Once attached by electrical leads to the victim's chest, an AED can determine whether a shock should be administered. None of the patients in the study received any unnecessary shocks, Mosesso said, and the AEDs never failed to shock those who needed one.
But Mosesso, co-director of the Pittsburgh-based National Center for Early Defibrillation, emphasized that the device alone cannot save lives.
"We didn't just go out and hang AEDs in these buildings," he said.
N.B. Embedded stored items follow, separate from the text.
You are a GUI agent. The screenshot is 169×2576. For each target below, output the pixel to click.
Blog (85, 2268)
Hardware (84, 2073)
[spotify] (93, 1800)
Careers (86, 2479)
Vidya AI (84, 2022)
Not only were volunteers trained in their use, but an emergency plan was put in place so that the volunteers would know what to do -- who should call 911, who should get the AED, etc. -- in the event of a cardiac arrest.
"This important study shows that lives can be saved by training community volunteers to use external defibrillators," Dr. Barbara Alving, acting director of the National Heart, Lung and Blood Institute, said in a statement yesterday. The institute sponsored the study.
But the study also showed that the AEDs only made a difference in the public sites, such as shopping, office and entertainment centers, and at hotels and recreational facilities. They did not improve survival rates when installed in apartment buildings and other residential centers.
About 20 percent of all out-of-hospital cardiac arrests occur in public places and the rest occur in residences.
A new trial at the University of Washington will see whether AEDs affect survival when placed in the homes of individuals who have had a heart attack and have not been implanted with automatic defibrillators.